» **Stored items from a collection**:
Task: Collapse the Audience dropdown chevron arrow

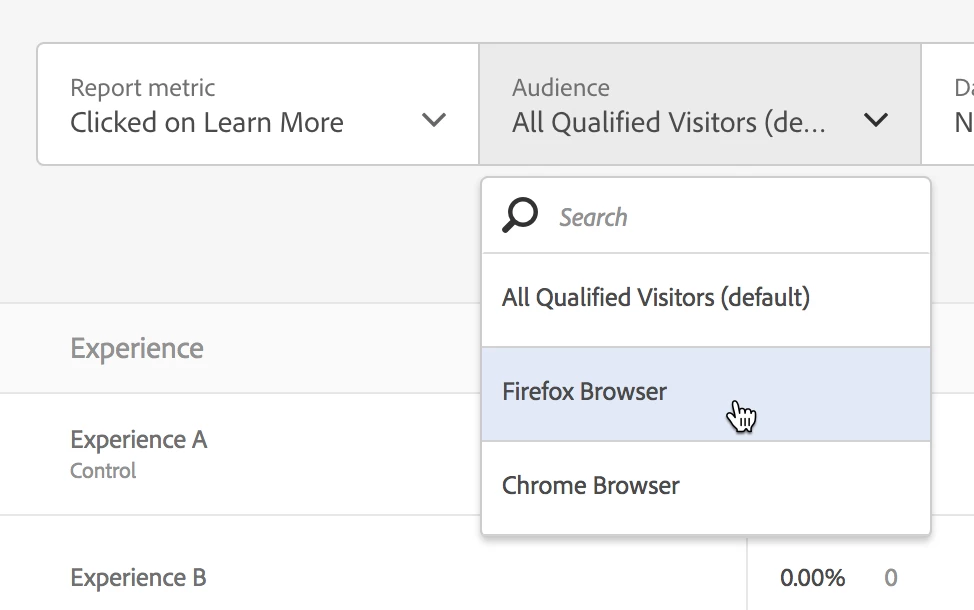Action: coord(875,121)
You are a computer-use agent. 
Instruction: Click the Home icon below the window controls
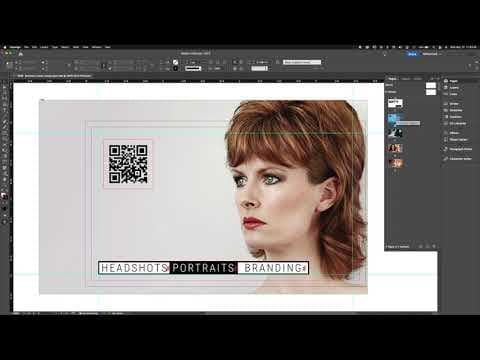point(21,54)
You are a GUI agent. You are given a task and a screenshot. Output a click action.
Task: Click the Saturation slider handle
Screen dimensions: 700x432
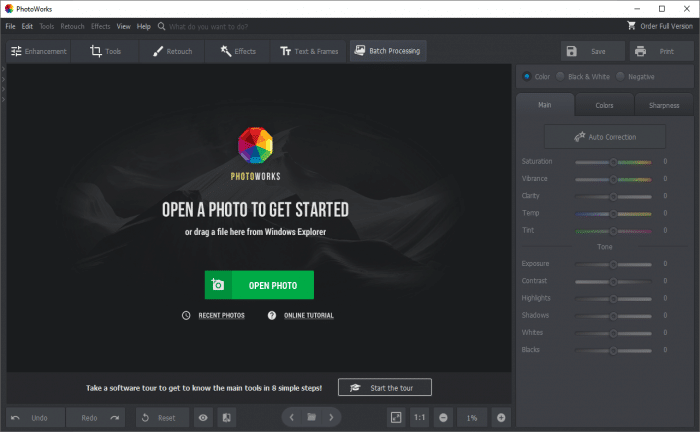pyautogui.click(x=613, y=161)
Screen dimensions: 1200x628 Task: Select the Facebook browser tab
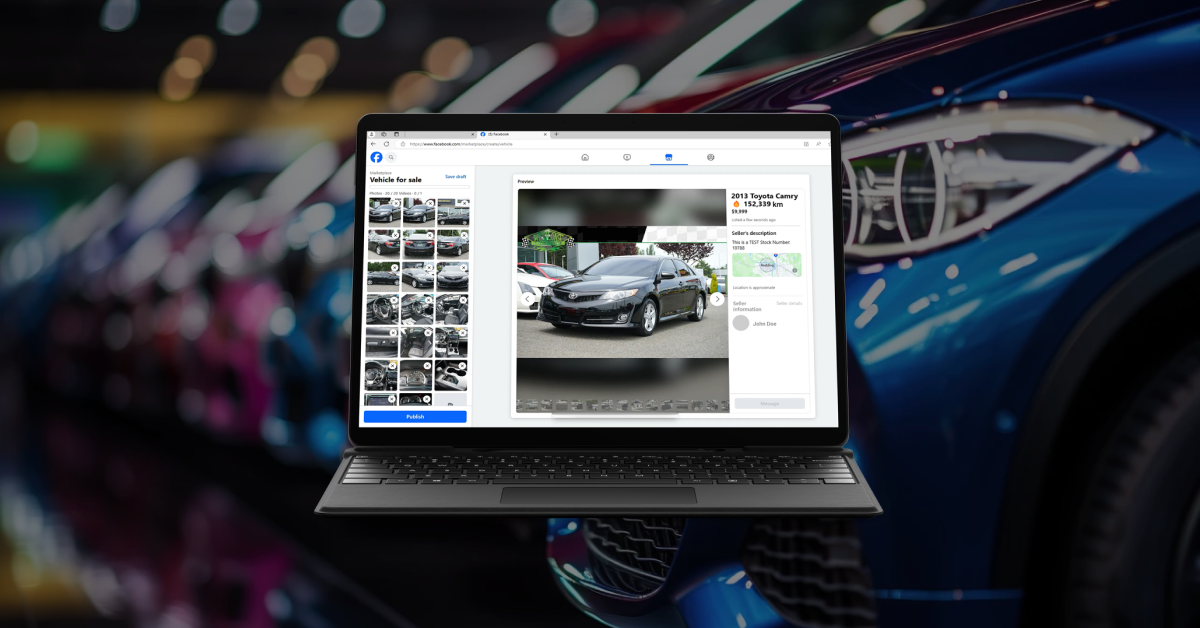tap(512, 134)
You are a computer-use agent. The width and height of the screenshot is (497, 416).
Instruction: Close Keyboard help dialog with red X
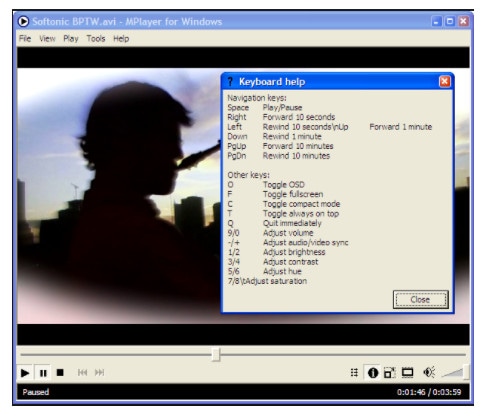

» **What you are asked to do**: Repeat every record above exactly. Omit the pictures.

» **Solved exercise**:
Task: Collapse the Audience dropdown chevron arrow

Action: coord(875,121)
You are a computer-use agent. 
Instruction: Click the Home icon below the window controls
point(21,54)
You are a GUI agent. You are given a task and a screenshot. Output a click action.
Task: Click the Saturation slider handle
Screen dimensions: 700x432
pyautogui.click(x=613, y=161)
Screen dimensions: 1200x628 Task: Select the Facebook browser tab
tap(512, 134)
You are a computer-use agent. The width and height of the screenshot is (497, 416).
Instruction: Close Keyboard help dialog with red X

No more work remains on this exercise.